Our company is passionate about encouraging our customers to take a proactive approach when it comes to their HVAC system. Our team wants to make sure that you never have to deal with the ramifications of mold inside your home, so we’re going to go over everything you’ll need to stop it before it starts!
1. Find the Source of Growth
As previously stated, the only things that mold needs to start growing are the right amount of water, air, and time. If you ever see sitting water in your home, dry it up immediately. Keep in mind that mold can still grow if you don’t find stagnant water in time. You can infer that mold will be more common inside of the areas of your home you rarely visit: the attic, the top of a closet, in between the walls, and other obscure places.
If you are having trouble finding mold, use your nose as a tool. Mold, stagnant air, and sitting water all have distinct smells that can lead you to the source of the problem. If something smells wrong inside your home, don’t ignore it. Find the source of the smell and take appropriate, immediate action!
2. Seal Any Leaks & Ensure Proper Airflow
Finding and sealing leaks that may be in your ductwork, walls, or roof is a great way to prevent mold. Not only will you reduce the amount of water that could get into your home, but you will also increase the airflow in your home. If you seal all of the leaks in your home, your air pressure will likely increase, the air will flow more efficiently, and you can inevitably save money. This newfound airflow can also result in a reduction of the level of stagnant air in your home.
There are certain areas of your home that naturally won’t have much or any airflow. Your attic and basement are some of those places, making them breeding grounds for mold. Consider investing in an attic or basement fan to keep the air moving at all times. These fans may seem like a significant investment, but you’ll likely notice a considerable difference in the mold growth in these areas. Additionally, the cost of a basement or attic fan is no comparison to the future price of needing to remove mold!
3. Consider Investing In Indoor Air Quality (IAQ)
We have a lot of indoor air quality products that can improve the air in your home.

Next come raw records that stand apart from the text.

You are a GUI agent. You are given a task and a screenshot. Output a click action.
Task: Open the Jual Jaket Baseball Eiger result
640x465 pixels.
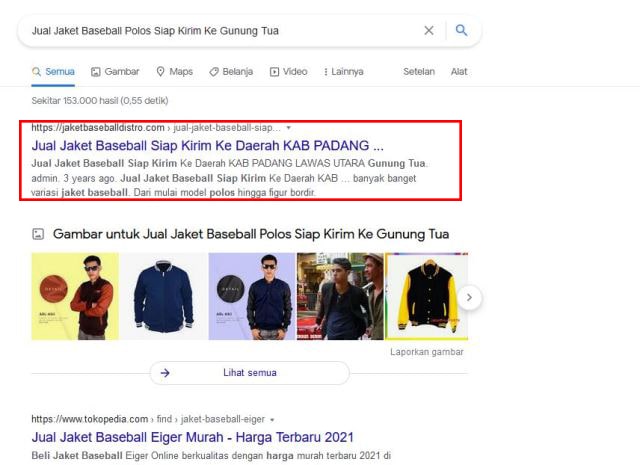pos(192,437)
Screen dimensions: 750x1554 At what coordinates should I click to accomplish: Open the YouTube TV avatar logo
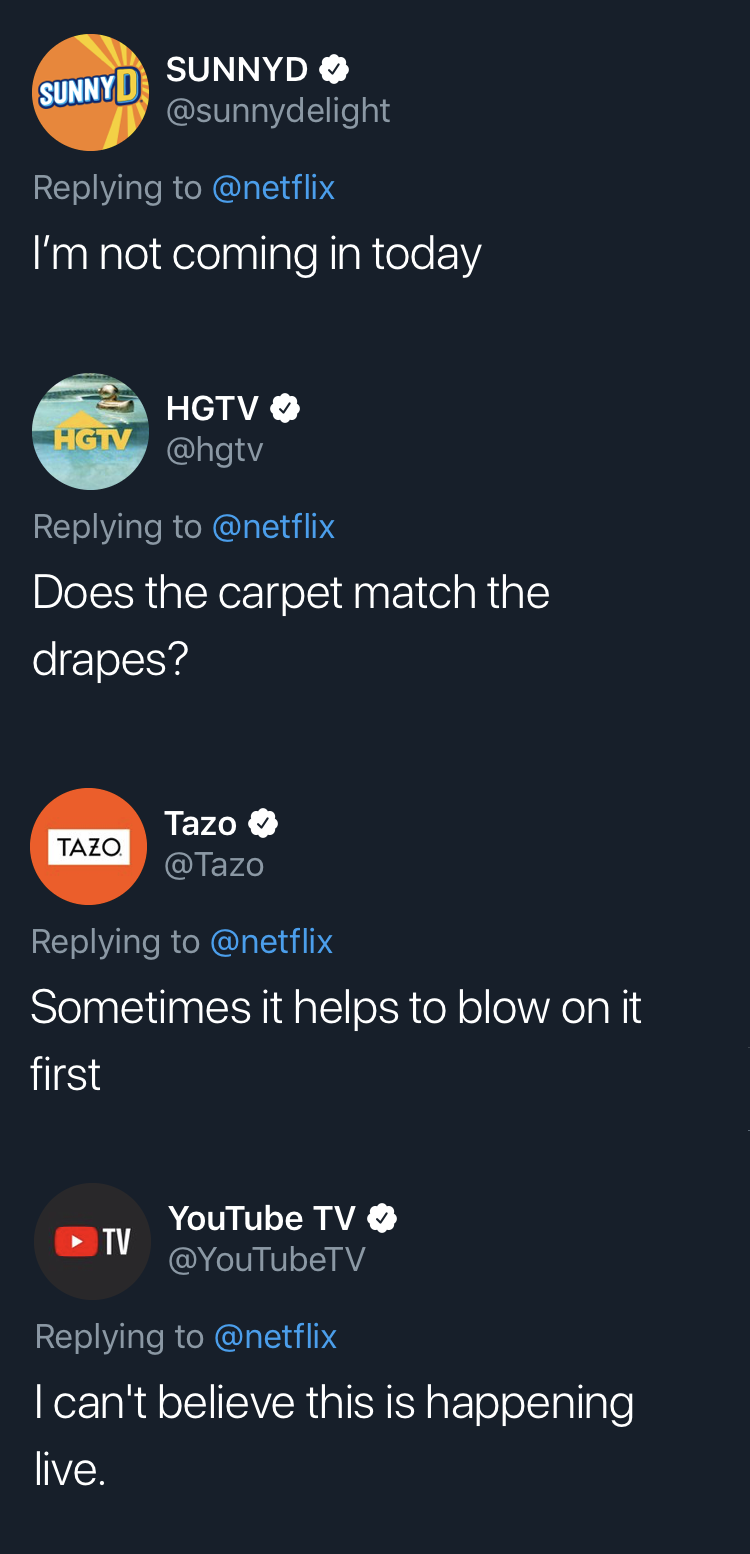coord(93,1241)
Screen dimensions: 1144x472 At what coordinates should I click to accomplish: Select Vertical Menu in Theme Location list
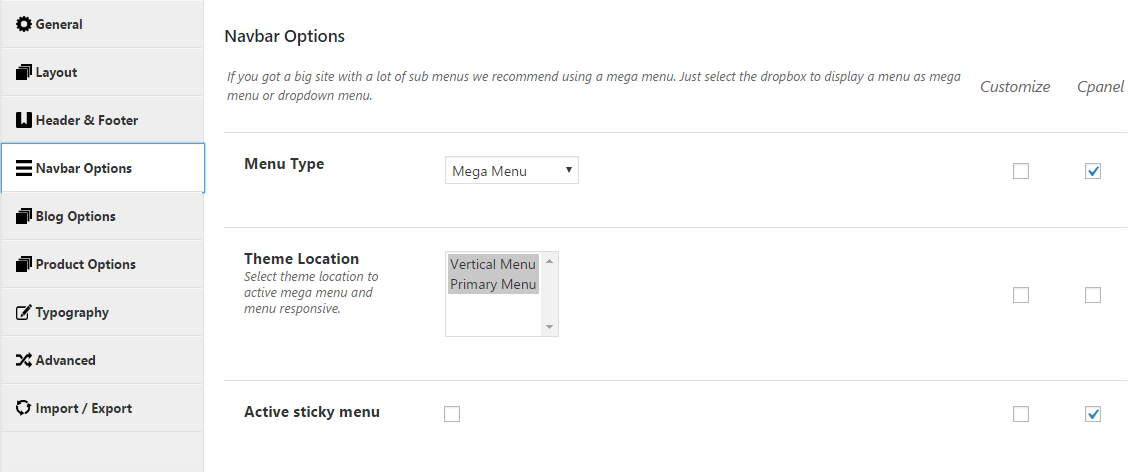(493, 264)
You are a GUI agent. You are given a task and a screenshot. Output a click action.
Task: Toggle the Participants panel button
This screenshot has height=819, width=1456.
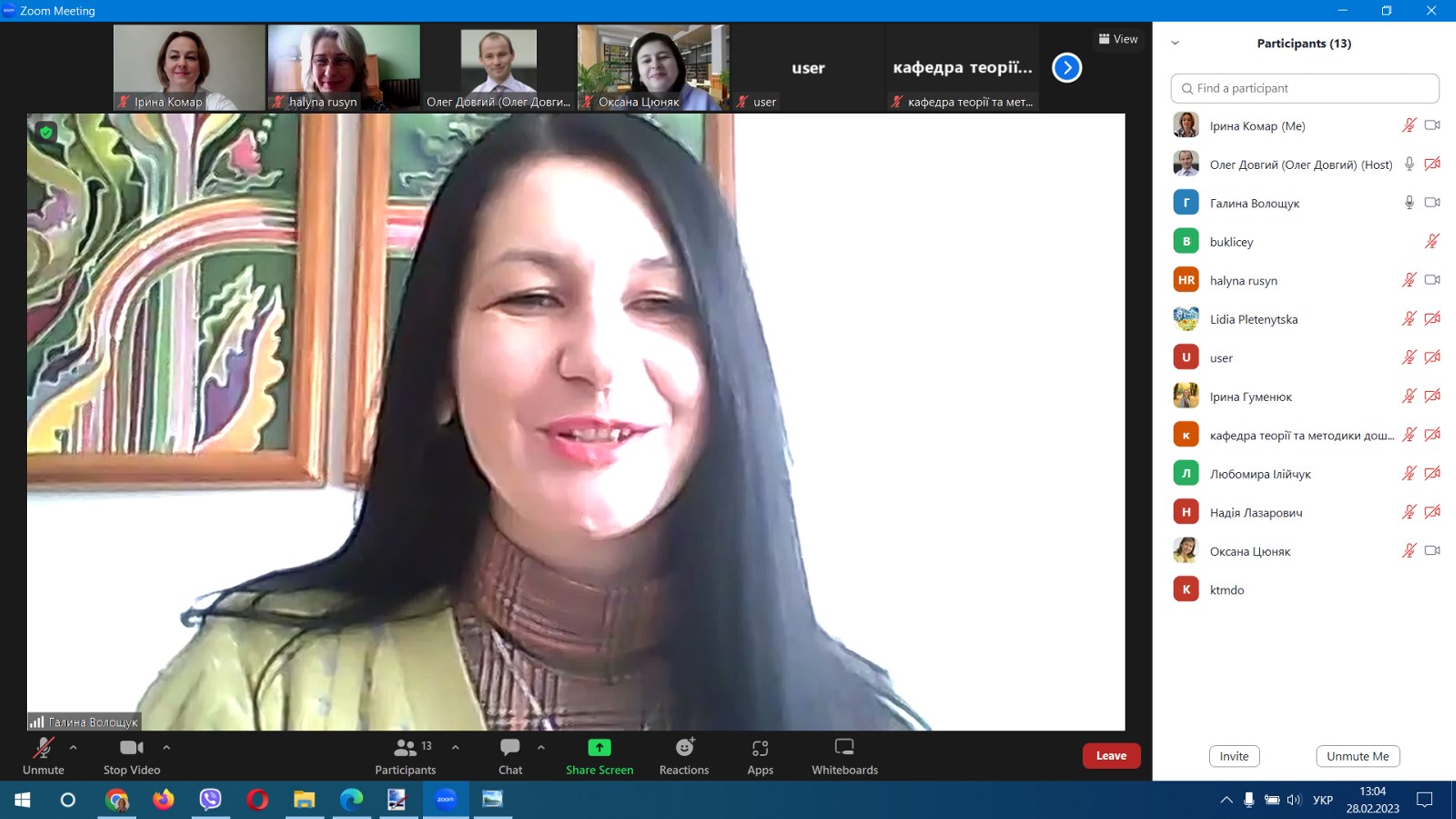pyautogui.click(x=405, y=748)
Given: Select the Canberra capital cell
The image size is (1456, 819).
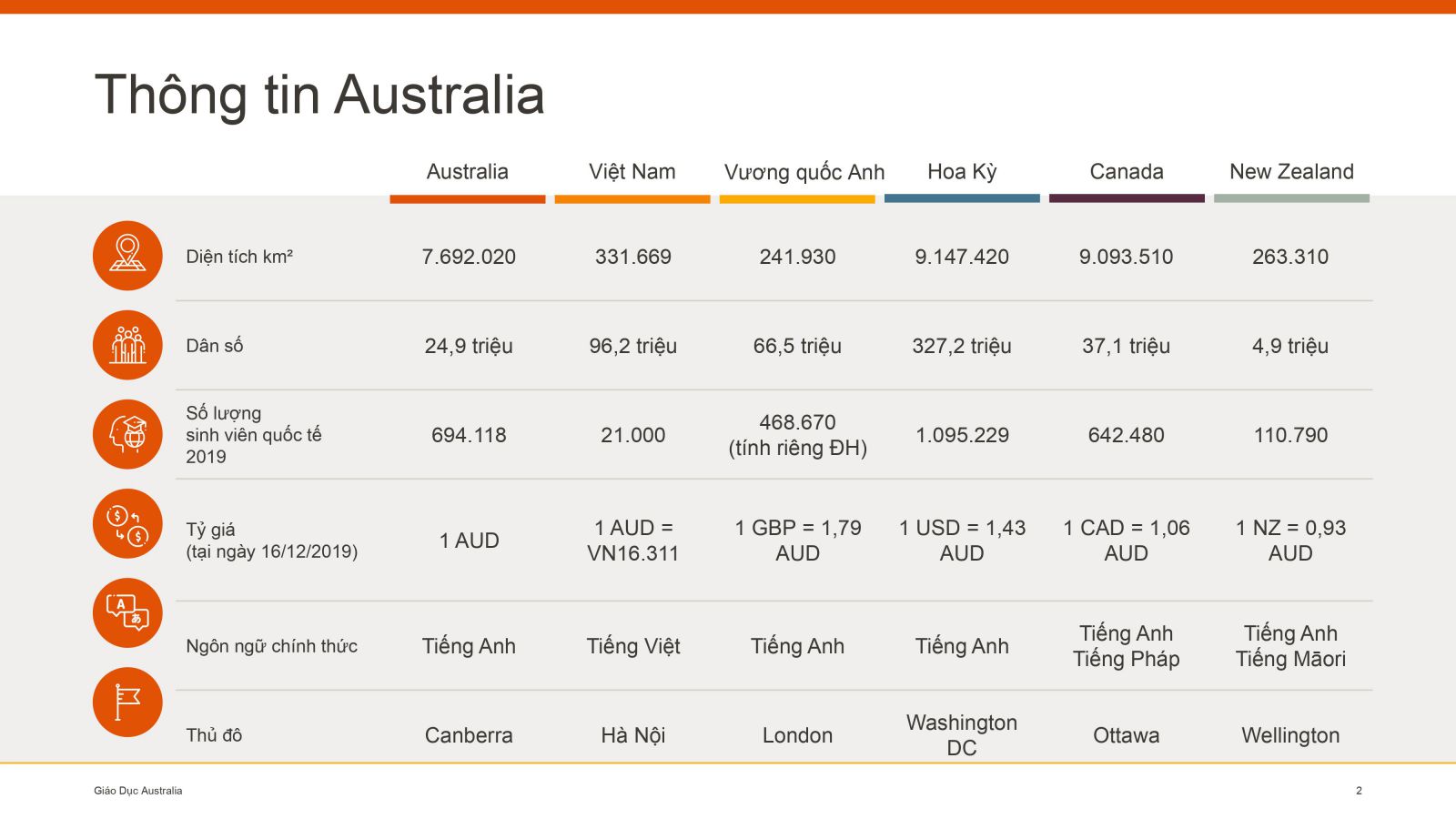Looking at the screenshot, I should pyautogui.click(x=469, y=735).
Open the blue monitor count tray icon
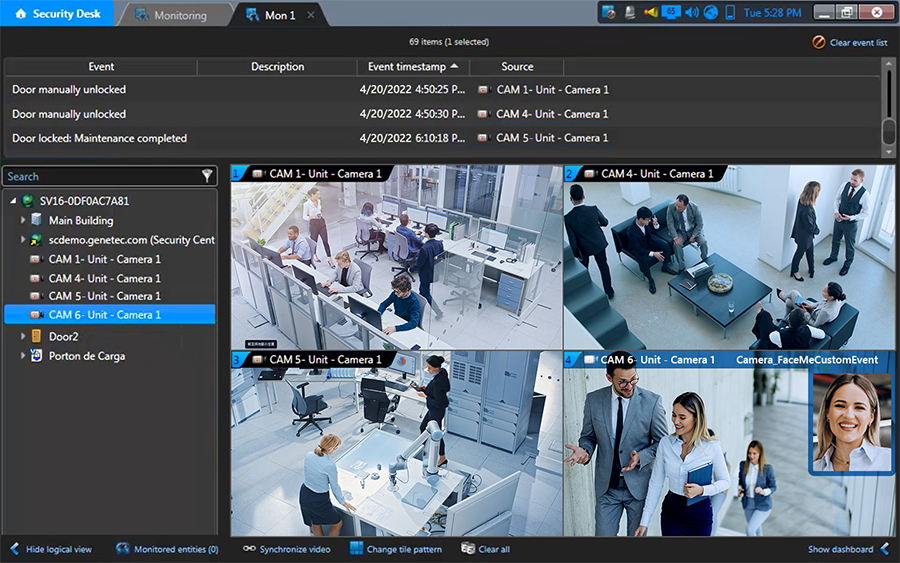Viewport: 900px width, 563px height. (670, 12)
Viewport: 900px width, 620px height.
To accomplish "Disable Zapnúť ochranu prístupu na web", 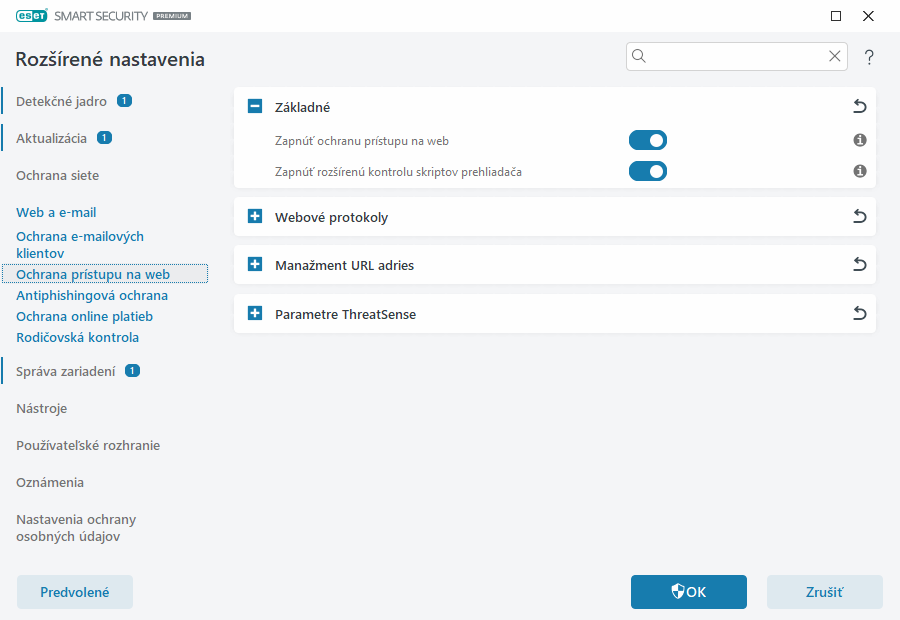I will [x=647, y=140].
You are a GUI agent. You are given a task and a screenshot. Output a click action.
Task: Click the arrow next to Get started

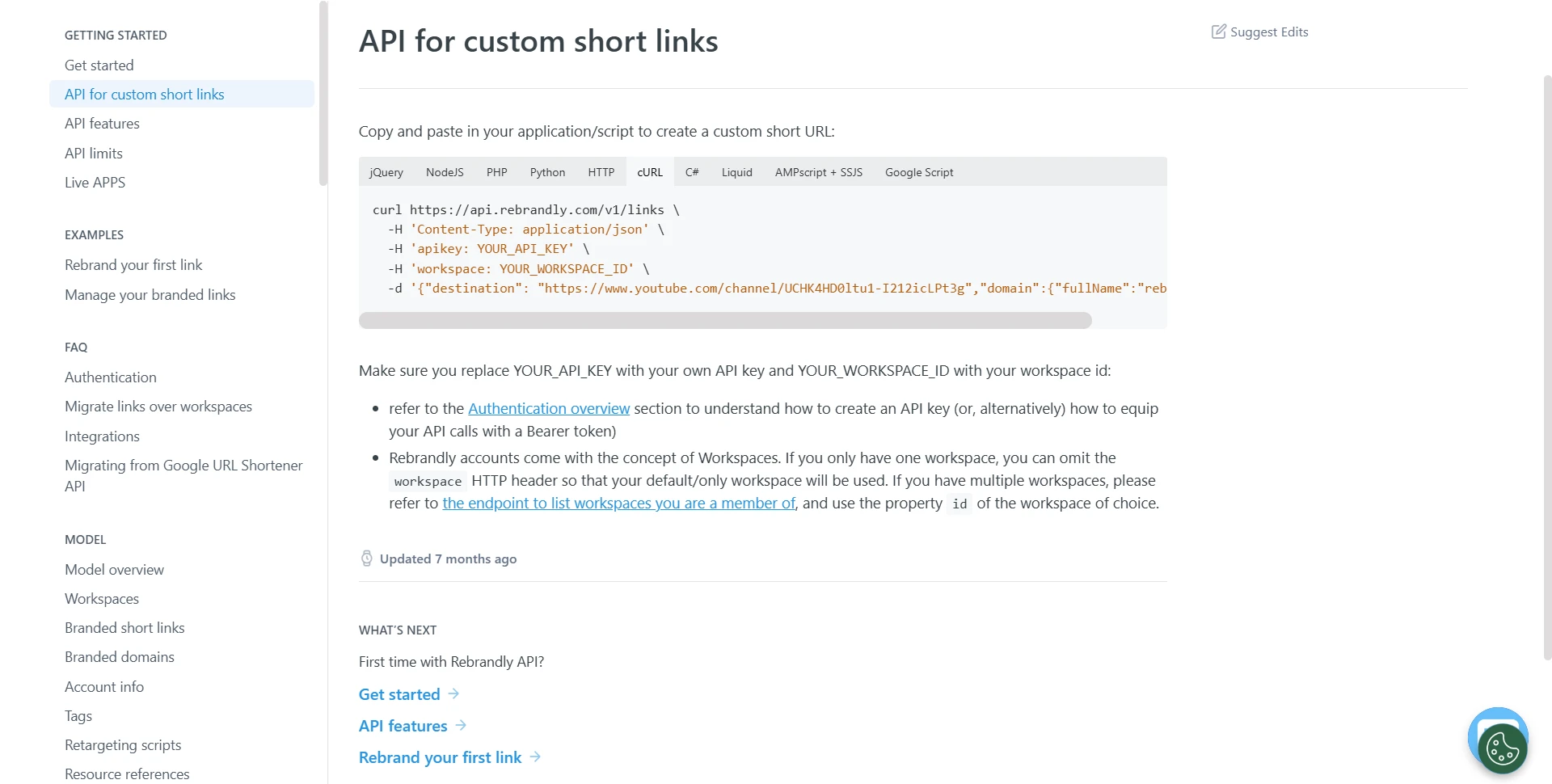pyautogui.click(x=455, y=693)
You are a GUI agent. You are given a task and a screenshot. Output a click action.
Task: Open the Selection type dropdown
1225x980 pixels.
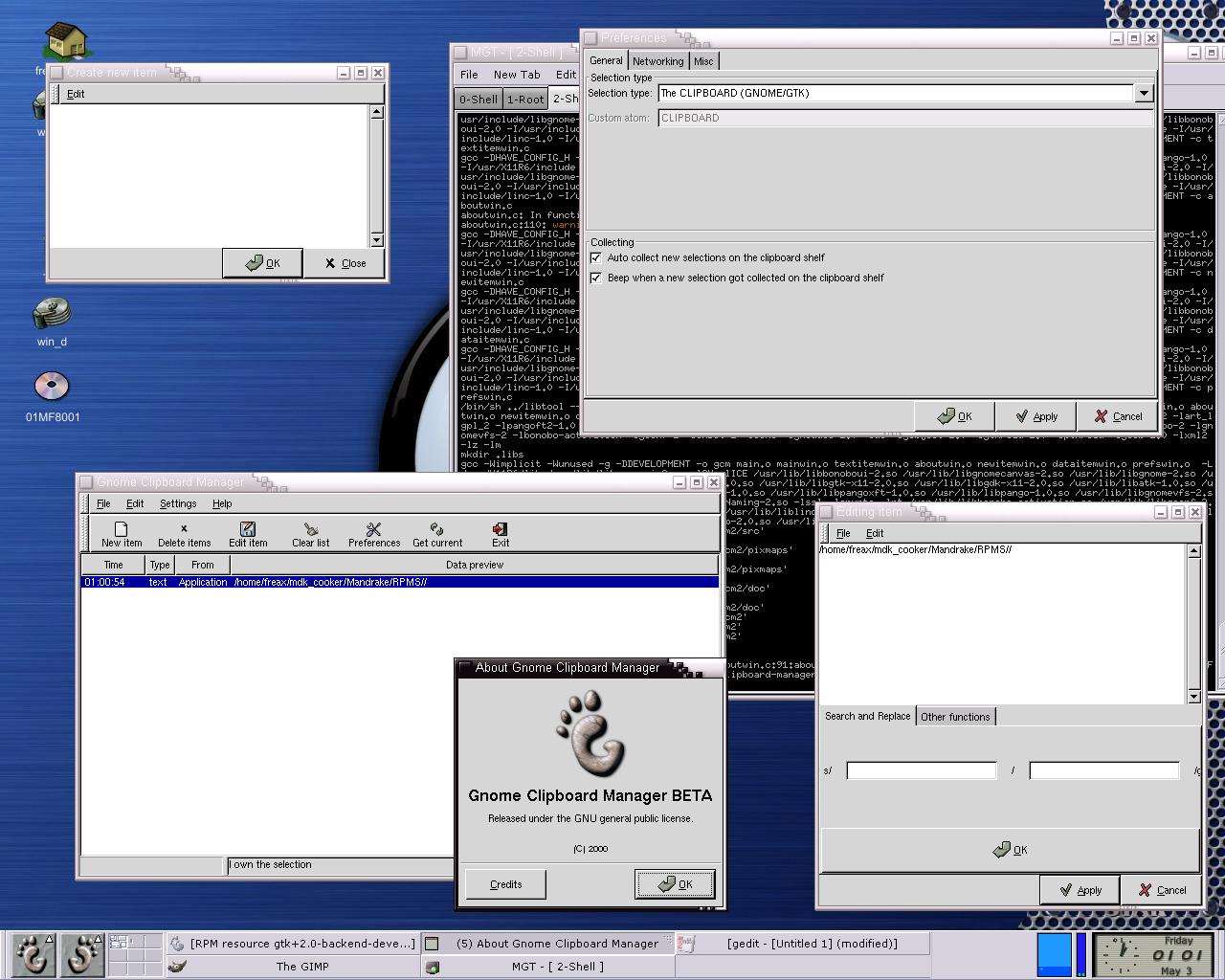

Did you know that once mold grows, its spores can travel to different parts of your home? An air purifier is great for removing mold spores and other pollutants from the air.
What if you want to stop the problem before it starts? For this, we recommend a humidifier. As we have indicated throughout this blog, too much humidity can be terrible and will lead to mold. However, not enough moisture can also pose additional problems. Dry air can lead to furniture damage and even respiratory issues. A humidifier will help you find the perfect middle ground: no mold and no dry air.
If you find that a significant amount of mold has grown inside your home, you need to prioritize removing it as soon as possible. Despite airflow being great for your home, you need to turn off your HVAC system when cleaning up mold. The last thing you want while cleaning mold is air blowing tiny spores around your home. Reducing airflow while cleaning mold minimizes the chance of it spreading to other areas.
Now that the air is turned off, you need to get gloves, a cleaning solution, and your vacuum cleaner. The timeline of the mold (the amount it has already grown) will determine how much work will be required and the amount that this work will cost you. If you are unsure of how to proceed with your mold problem, always call a professional.